New York Review Books (https://www.nyrb.com/collections/classics) is one of my favourite publishers. NYRB editions cover the best in world literature and are known for their superlative translations, expert introductions and attractive covers. I have read quite a few books from this lot, both fiction and non-fiction. One that stands out is a novel titled Houses (1970) by Yugoslavian author Borislav Pekić.
Born in Montenegro in 1930, Pekić was educated in Belgrade and went to jail in his youth for involvement in political causes. The success of Houses enabled him to migrate to the UK, where he died of lung cancer in 1992. He did, however, keep visiting Serbia after the collapse of Communism, and helped form the Serbian Democratic Party.
Houses will appeal to anyone interested in architecture, fantasy and modernity with all its ideologies. It is the story of architect Arsénie Negovan, who at 77, is trying to write a will on what might be his last day on earth. He has spent the first half of his life building houses in Belgrade, giving them endearing female names—Simonida, Eugenie, Christina, Emilia, Serafina, Katarina, Agatha, Anastasia, Daphne, Xenia, Eudoxia. Post-World War II and the Nazi Occupation, he has imprisoned himself in one of his buildings, and looks at the rapidly modernising city through a pair of binoculars. He is utterly frustrated with the newer trends of aesthetics and real estate as they do not align with his beloved personal ideals and tastes.

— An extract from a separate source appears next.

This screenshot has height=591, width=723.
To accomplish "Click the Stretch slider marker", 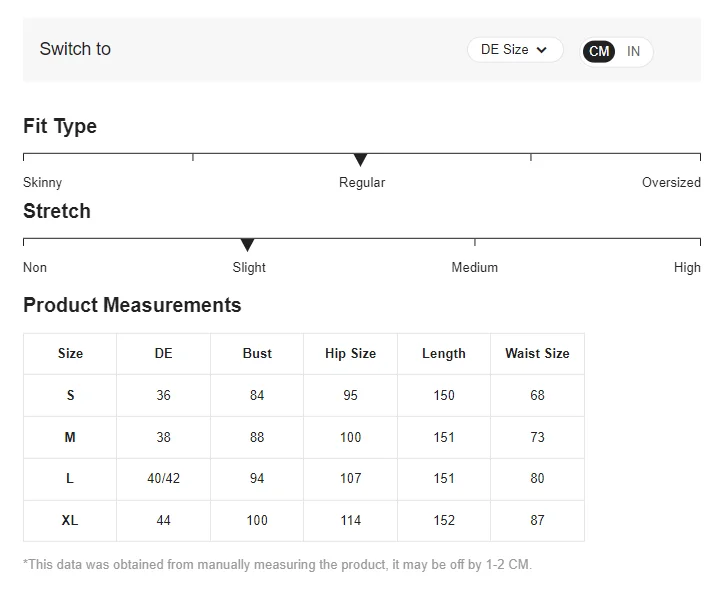I will coord(247,245).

Arsénie loathes the fact that buildings have turned abstract, lost personality and vitality. They are now featureless, expressionless, homogeneous, purely functional cardboard boxes of concrete, glass and steel, like a sad and ugly group of prisoners devoid of individuality. Together they make up an unsightly omni-body. What’s more, the property owner is now a gambler rushing madly for easy profits, addicted to the stock exchange, decidedly a disciple of Mammon.
Arsénie’s philosophy is one of Possession. He maintains that the relationship between house and landlord must be a mystic marriage, and the roles of the possessor and the possessed are reversible.
As I read this brilliant but complicated book further, there were two paragraphs that really made me pause and think. In Arsénie’s houses, he writes:
too much expensive space was used up for no purpose at all. If the furniture that encumbered them were removed, they would look like the empty caverns of the Pharaoh’s tombs. Their ceilings were excessively high, like domes above a church nave…and their disposition was irrational, vainly wasting expensive space on entrances, hallways, corridors, verandas, terraces, and balconies, turning the house into an impassable labyrinth dear only to the hearts of children.
And then, the building materials: the finest stone, the hardest wood, the best plaster, the most durable paint. Marble from Venčac–sometimes even from Carrara! Porcelain, mahogany lamps, plaster rosettes, ceramic floors, wallpaper made in Prague! Finally, all those decorative and expensive eaves, loggias, oval niches in which we placed impressive standing figures, and the charming alcoves, chains, balustrade, candelabra, bas-reliefs with mythological scenes, and ornaments–all that stone flora and fauna which at my insistence blossomed from the facades of my houses.
I could totally relate to the character’s dislike of strictly utilitarian constructions and his yearning for ornamentation. In our world, increasingly now, we see tasteless skyscraper after skyscraper being erected, wherein everything is neat and ordered but their atmospheres tend to be cold, almost brutal. So many new cities have public spaces that give off an air of sterility, even deadness. If we want to see and experience true and long-lasting beauty, it requires travel…to cities like Rome or Paris or London (at least its older, as yet unpolluted parts).
The modern mindset is very much about immediate gratification and it builds things that can be of instant use to it, after which, it easily discards or abandons or annihilates them. It finds it difficult to comprehend the logic behind objects or structures the value of whose being/purpose cannot be measured in instant, tangible terms…that’s why those charming niches, loggia and corridors seem silly and futile to it, dismissed as unnecessary extravagance or avoidable wastefulness.
But I have always felt that by suppressing our capacity for conceiving and enjoying these “extra” embellishments somehow we suppress our very humanity. Because pure and immediate functionality can even be attained by animals, there is nothing exceptional about it. Bees build hives, ants have hills and birds have nests. We can go further than mere survival and monotony; there is no reason why we should not. The aesthetic ability that humans have is an addition, a distinguishing feature that sets us apart, and it must be not taken for granted.
Also, the big question remains—how useful truly are those sterile skyscrapers? What great purpose are they serving if we keep getting lured back to the grandeur of ancient or medieval cities? Paradoxically, it is the structures with precisely those “useless” entrances and hallways and bas-reliefs and labyrinths that, when all’s said and done, turn out to be more “functional”. For they succeed in employing and engaging all our faculties, magnify our sense of well-being, over not decades but centuries.